A good friend of mine from Belgium and I were talking one day, and we started discussing BJJ. He had some martial arts experience but had never been exposed to the grappling or BJJ. After talking a bit, we decided to get together and train together.  For a couple months, we trained at Muang Chiang Mai Stadium on a permanent wrestling mat they had there.  Unfortunately, the mat room had open block walls and a lot of dust covered the mat daily.  We brought our own cleaning supplies (mops, buckets, etc.) and cleaned before we trained.  This routine got old and we decided to set up our own training space.
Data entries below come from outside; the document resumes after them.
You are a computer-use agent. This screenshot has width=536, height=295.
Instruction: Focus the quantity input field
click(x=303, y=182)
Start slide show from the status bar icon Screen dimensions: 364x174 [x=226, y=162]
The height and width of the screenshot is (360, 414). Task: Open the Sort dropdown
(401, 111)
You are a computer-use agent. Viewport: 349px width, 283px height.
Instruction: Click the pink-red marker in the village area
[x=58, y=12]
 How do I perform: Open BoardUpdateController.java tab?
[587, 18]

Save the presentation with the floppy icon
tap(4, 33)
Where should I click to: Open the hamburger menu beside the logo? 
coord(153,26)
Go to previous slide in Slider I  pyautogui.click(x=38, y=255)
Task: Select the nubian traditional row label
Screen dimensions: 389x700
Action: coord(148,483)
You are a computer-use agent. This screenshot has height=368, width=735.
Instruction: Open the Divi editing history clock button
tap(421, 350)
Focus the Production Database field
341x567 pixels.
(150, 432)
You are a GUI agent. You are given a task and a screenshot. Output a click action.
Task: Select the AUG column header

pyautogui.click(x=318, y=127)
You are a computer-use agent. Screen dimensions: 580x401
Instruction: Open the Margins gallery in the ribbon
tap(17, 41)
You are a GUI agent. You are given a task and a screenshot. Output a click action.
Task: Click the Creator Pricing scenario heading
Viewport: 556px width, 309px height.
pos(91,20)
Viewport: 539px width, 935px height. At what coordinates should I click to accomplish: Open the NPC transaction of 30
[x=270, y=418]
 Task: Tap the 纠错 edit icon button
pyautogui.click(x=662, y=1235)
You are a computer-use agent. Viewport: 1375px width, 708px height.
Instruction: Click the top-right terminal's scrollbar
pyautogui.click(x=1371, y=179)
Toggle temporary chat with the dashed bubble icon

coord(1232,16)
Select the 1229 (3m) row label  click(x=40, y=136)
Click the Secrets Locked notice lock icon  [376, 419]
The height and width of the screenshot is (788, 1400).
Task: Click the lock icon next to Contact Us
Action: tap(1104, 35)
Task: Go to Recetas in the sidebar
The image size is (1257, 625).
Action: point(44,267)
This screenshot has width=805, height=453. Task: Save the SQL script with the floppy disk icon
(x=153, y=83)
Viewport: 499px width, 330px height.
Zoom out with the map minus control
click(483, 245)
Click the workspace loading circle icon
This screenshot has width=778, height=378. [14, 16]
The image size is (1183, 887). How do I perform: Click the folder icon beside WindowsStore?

We renovated a room above his bar and laid down some custom made massage mats (the space is still there to this day).  Eventually more of our friends joined and after a couple months, we decided to make it official.  In May of 2009 we started Chiang Mai Brazilian Jiu-jitsu.  It was definitely a unique situation as there was a bar below and BJJ above in the same building. It somehow took though, and the club started building momentum.

In late September 2009 Chiang Mai BJJ took a small team to Bangkok and competed in the 2009 FBT Thailand BJJ/ Grappling Open hosted by Bangkok BJJ and BJJ-Asia. It was a well-run tournament and we had a blast. A few of the guys did well in the white belt and beginners, no-gi divisions. The team even brought back a silver medal in the no-gi competition. It was a proud moment for me since the club had only been open for a few months, and we all trained hard for the competition.

As fate would have it, Niti Techottiasnee (owner of EMAC in Bangkok and now a BJJ black belt under Professor Adam Kayoom) heard mention of Chiang Mai BJJ at the tournament and realized there was some interest in BJJ in northern Thailand. A friend of his, Professor Pedro 'Bebe' Schmall (a Royler Gracie black belt) was looking to relocate from Beijing, China during this time. The three of us met briefly to discuss the potential success of BJJ in Chiang Mai. After the meeting, there was a lot of optimism about Pedro instructing BJJ in Chiang Mai.

About a month later (November 2009), Pedro moved to Chiang Mai to set up a new school.  The school was to be a collaborative effort between EMAC, Chiang Mai BJJ, and Pedro. EMAC provided the facility, Chiang Mai BJJ provided students (myself included) and it's BJJ network, and Pedro provided the BJJ expertise.  On March 11, 2010, after a few months of getting things established, MMA Chiang Mai officially opened with Professor Pedro Schmall as the head instructor.

The era of MMA Chiang Mai under Professor Pedro Schmall was short lived however.  In September 2010, Pedro returned to Brazil and MMA Chiang Mai continued as a club co-operated by myself and Krzysztof Hajtalowicz (a.k.a. Chris Haja).   Chris and I helped prepare another small team for the 2010 FBT Thailand Open (October 23 & 24).  Again, the team did well even bringing home a few medals.

In early 2011, MMA Chiang Mai merged into a collaborative effort with multiple instructors and the name was changed to GoldenTriangle International Martial Arts.  Muay Thai, western boxing, judo, and BJJ were all offered independently under the new format.  We had a number of visitors including Professor Adam Kayoom of Bangkok BJJ during the following months.  I continued to co-operate GTIMA until I accepted a position managing Bangkok BJJ in June 2011.